Studies in two-kidney--one clip hypertensive rats have demonstrated that long-term treatment with enalapril induced regression of cardiac hypertrophy, but the cardiac contractile response to beta-adrenergic stimulation remained depressed. In the present study, we evaluate the contractile response to beta-adrenergic stimulation of isolated papillary muscle in normal rats with isoproterenol (10(-11) M to 10(-4) M) in the presence of enalaprilic acid (10(-6) M or 10(-4) M) or enalaprilic acid (10(-4) M) and angiotensin II (10(-6) M). Myocardial contractility was characterized by maximal developed tension and maximal rate of rise of tension (+T), and the relaxant effect of isoproterenol by the ratio of (+T), and the maximal velocity of relaxation (-T)(+T/-T ratio). The rest tension (g/mm2) and the cross-sectional area (mm2) were similar in all the muscles studied. Enalaprilic acid (either 10(-6) M or 10(-4) M) in the bath did not induce any change in contractile and relaxation parameters.
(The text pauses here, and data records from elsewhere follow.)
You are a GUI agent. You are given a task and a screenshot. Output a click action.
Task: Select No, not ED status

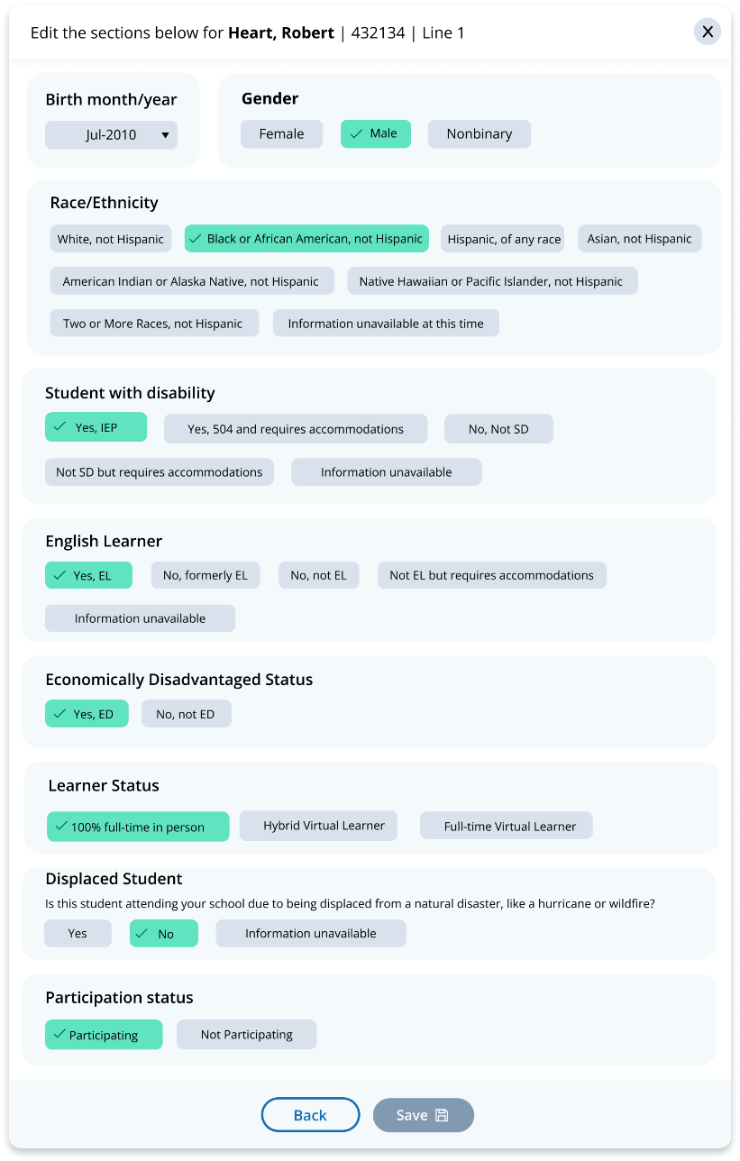(186, 714)
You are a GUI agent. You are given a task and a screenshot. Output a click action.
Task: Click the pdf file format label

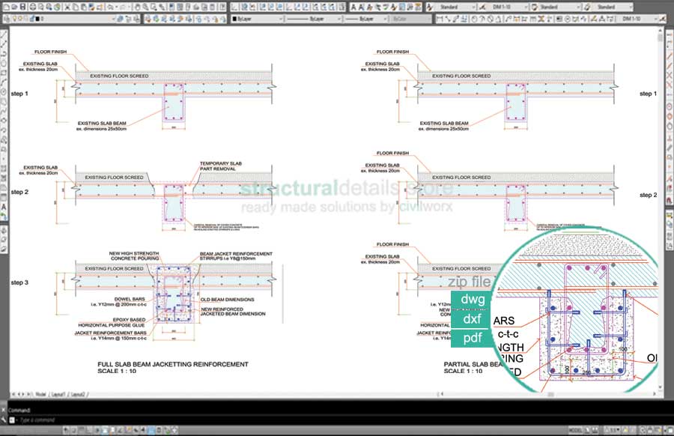473,339
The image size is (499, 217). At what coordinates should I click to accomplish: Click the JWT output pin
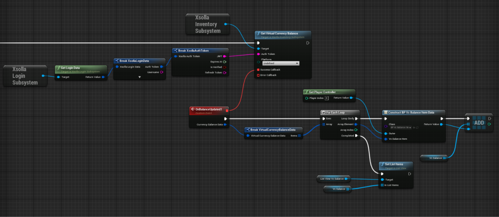[x=225, y=56]
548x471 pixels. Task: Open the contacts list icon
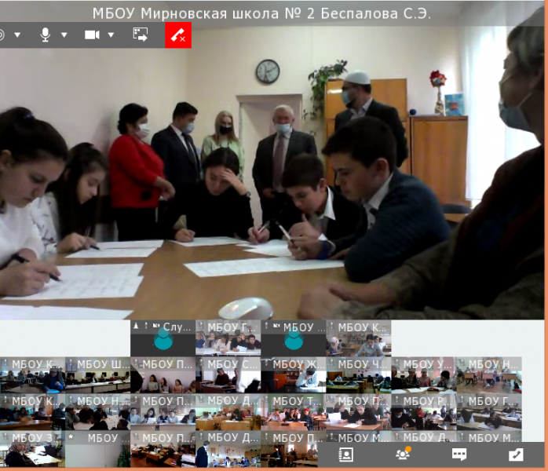click(345, 455)
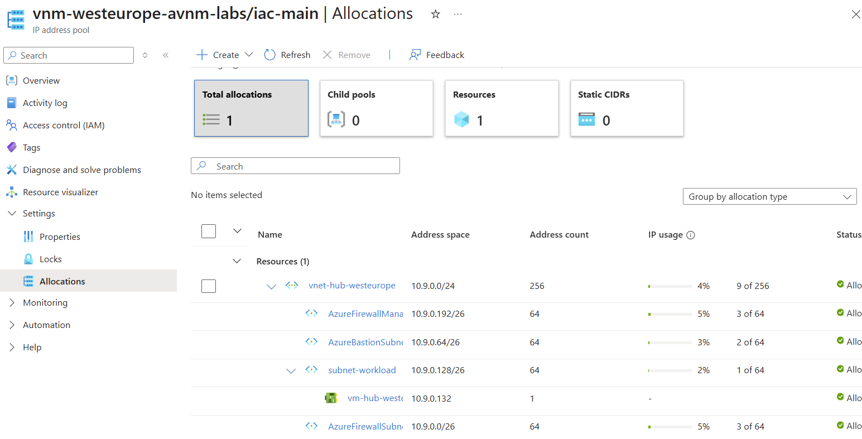Image resolution: width=862 pixels, height=439 pixels.
Task: Click the virtual machine icon beside vm-hub-weste
Action: (331, 398)
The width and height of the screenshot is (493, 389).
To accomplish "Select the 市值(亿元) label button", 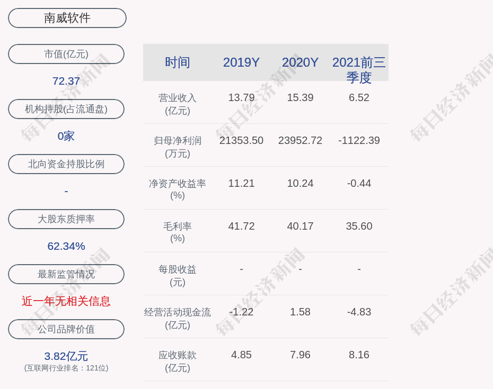I will 66,54.
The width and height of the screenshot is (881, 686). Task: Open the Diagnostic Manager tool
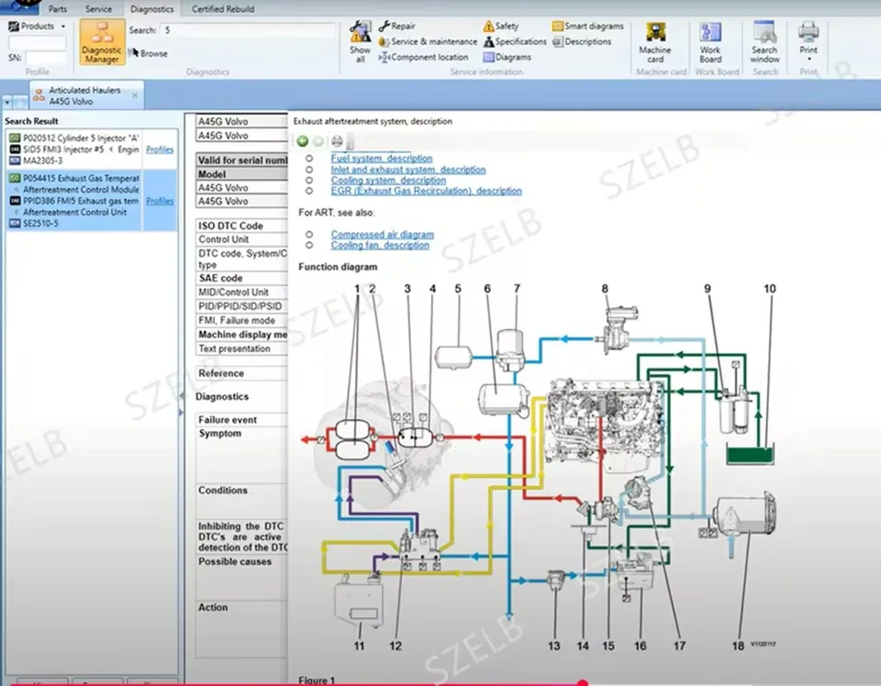coord(102,42)
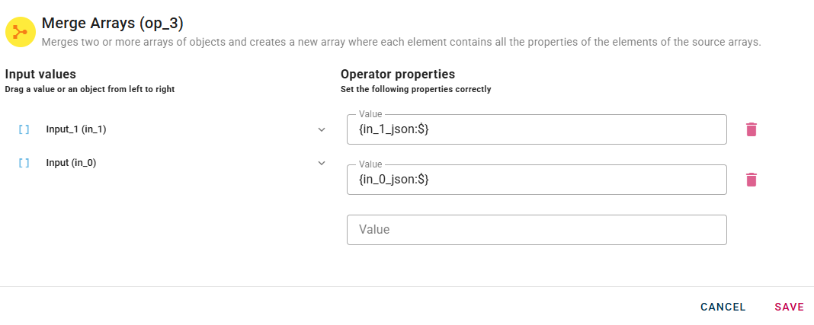Click the array bracket icon beside Input_1 (in_1)
814x325 pixels.
(24, 129)
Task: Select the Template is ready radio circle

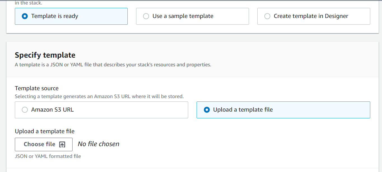Action: (x=25, y=16)
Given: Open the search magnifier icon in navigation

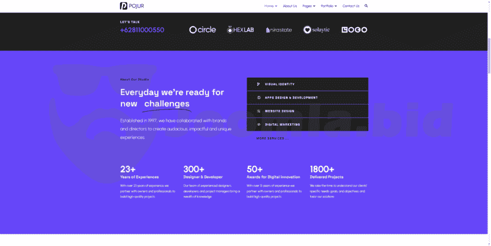Looking at the screenshot, I should tap(366, 6).
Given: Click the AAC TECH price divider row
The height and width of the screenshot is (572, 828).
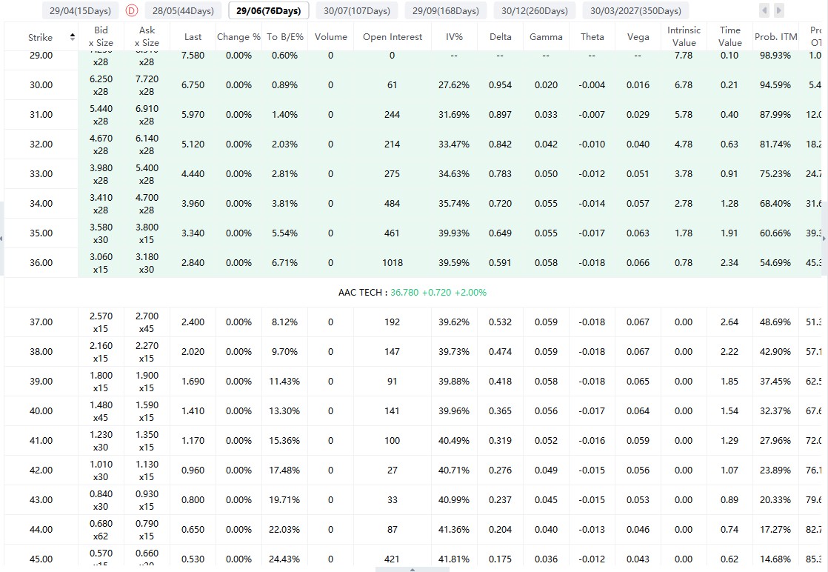Looking at the screenshot, I should click(x=413, y=293).
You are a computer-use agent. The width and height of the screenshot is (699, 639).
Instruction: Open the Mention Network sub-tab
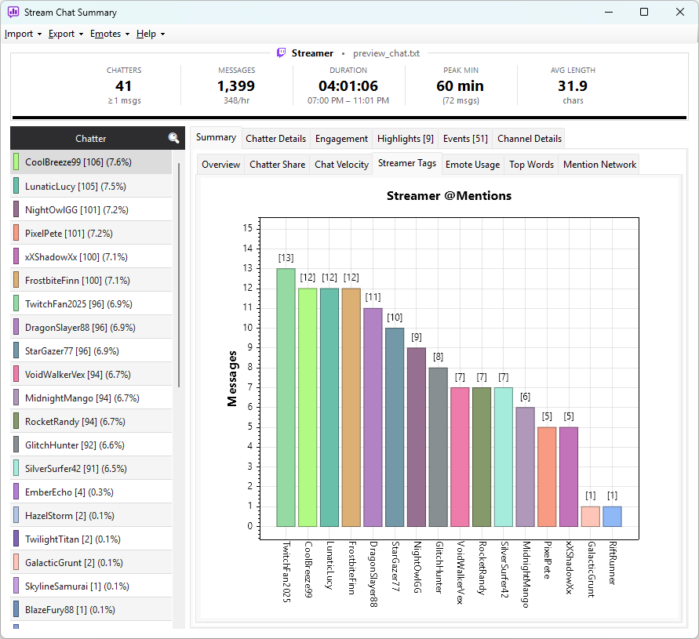click(599, 165)
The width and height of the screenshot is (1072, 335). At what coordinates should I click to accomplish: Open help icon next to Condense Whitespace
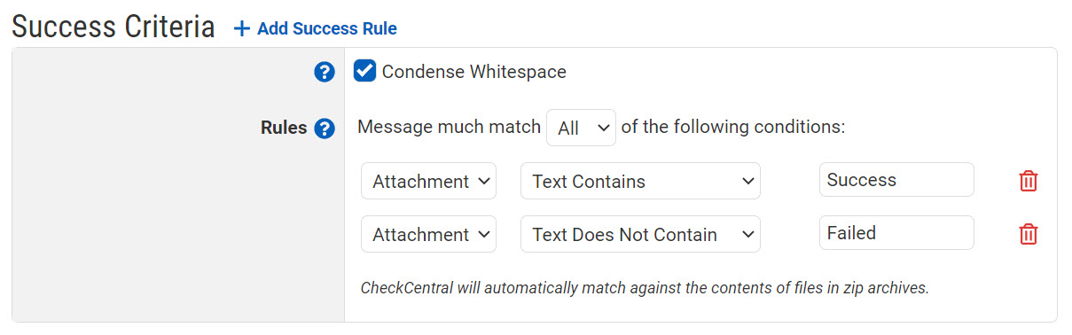pyautogui.click(x=325, y=73)
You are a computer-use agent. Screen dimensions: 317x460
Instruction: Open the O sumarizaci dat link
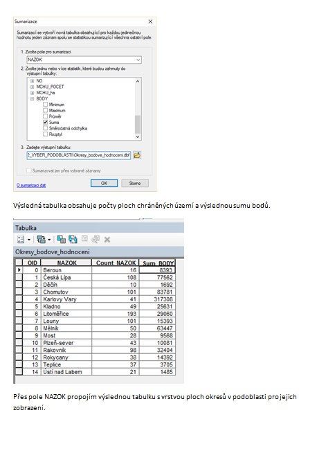click(x=31, y=185)
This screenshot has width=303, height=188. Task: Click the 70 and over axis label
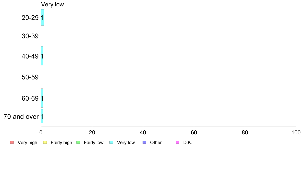(21, 116)
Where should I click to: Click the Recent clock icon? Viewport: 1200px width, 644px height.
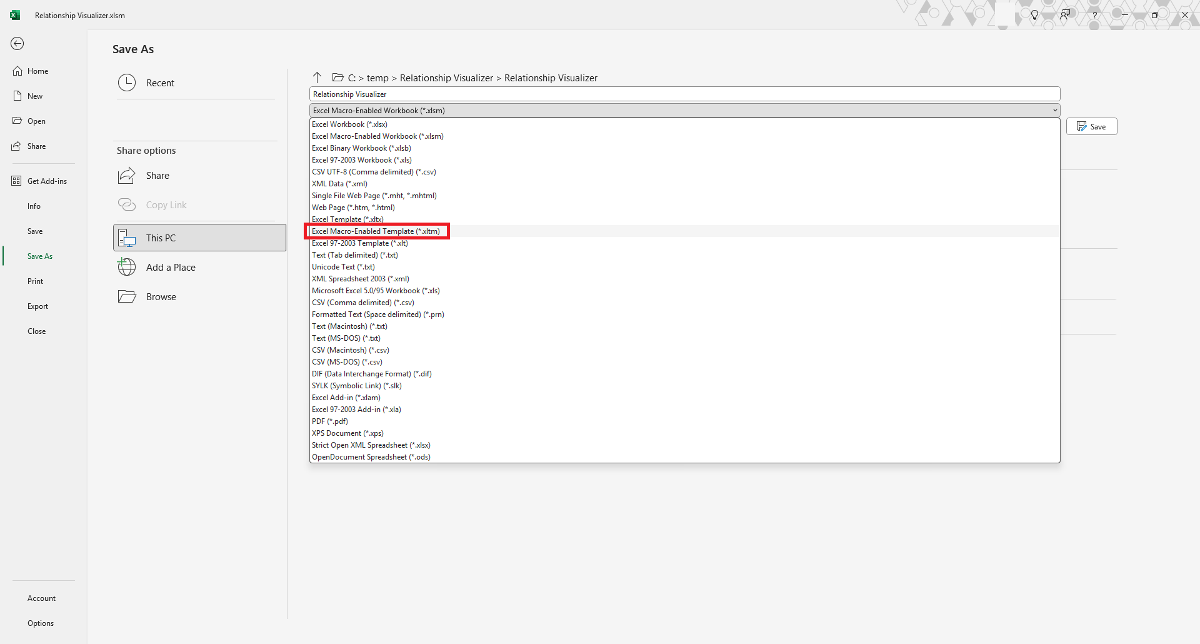pyautogui.click(x=127, y=83)
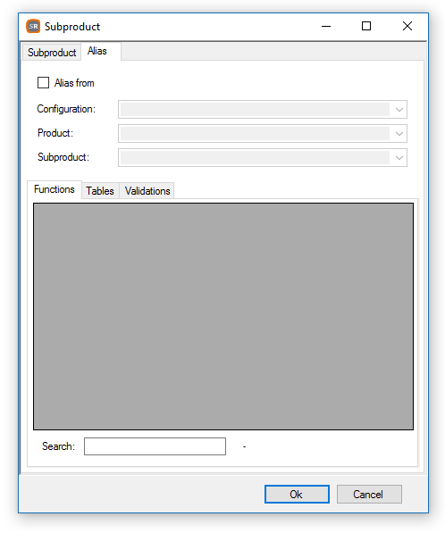Switch to the Tables tab
Image resolution: width=445 pixels, height=533 pixels.
[100, 191]
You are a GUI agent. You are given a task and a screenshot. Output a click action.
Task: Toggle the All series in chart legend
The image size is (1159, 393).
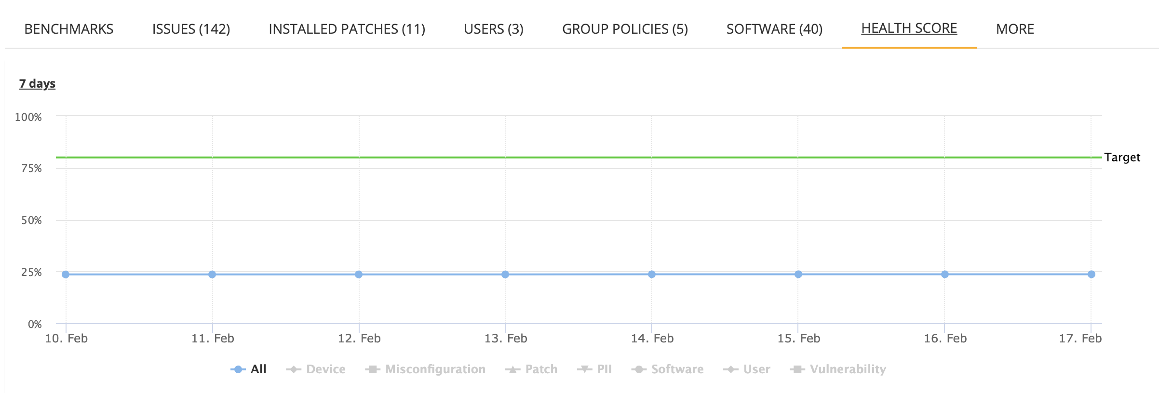click(x=257, y=369)
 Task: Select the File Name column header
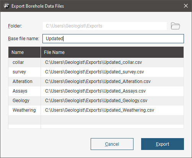click(112, 52)
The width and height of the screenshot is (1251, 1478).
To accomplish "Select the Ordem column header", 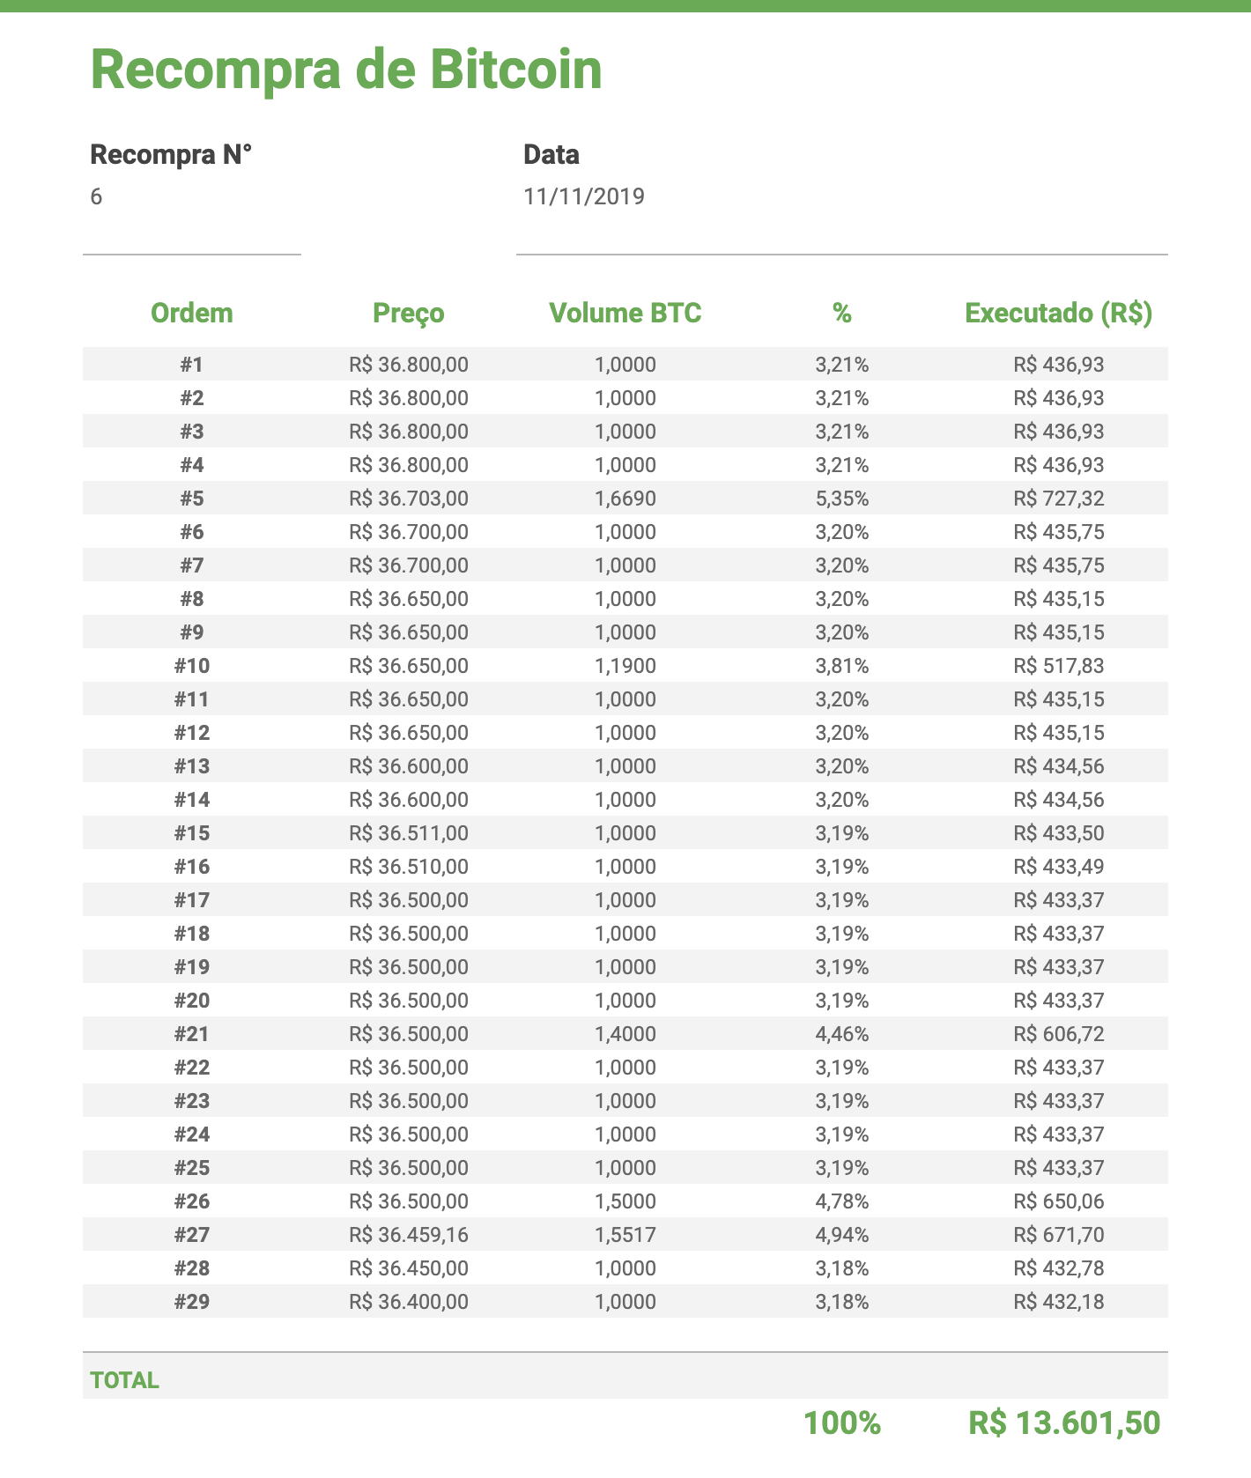I will [x=192, y=313].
The increment in +T and -T (expressed as percentage) in response to cumulative doses of isoproterenol (10(-11) M to 10(-4) M) was significantly depressed in the presence of enalaprilic acid (10(-4) M) when compared with control hearts in which only vehicle was added before isoproterenol (p less than 0.05). The addition of angiotensin II after enalaprilic acid (10(-4) M) did not normalize the response in +T and -T. Enalaprilic acid diminishes the contractile response of the papillary muscle to beta-adrenergic stimulation. The inhibition of the local angiotensin II does not seem to be involved in this result.